== Segment start ==

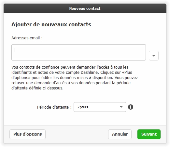Screen dimensions: 170x147
Task: Click the Ajouter de nouveaux contacts heading
Action: point(51,24)
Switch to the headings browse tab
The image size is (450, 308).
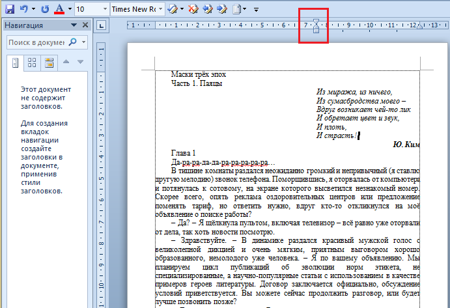click(16, 63)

== Segment end ==

WORK REQUIRED — Leave the pictures aside and transcribe only the lines from the one holding "Switch to the headings browse tab" through the final line of the records above.

RESULT —
Switch to the headings browse tab
The image size is (450, 308).
click(16, 63)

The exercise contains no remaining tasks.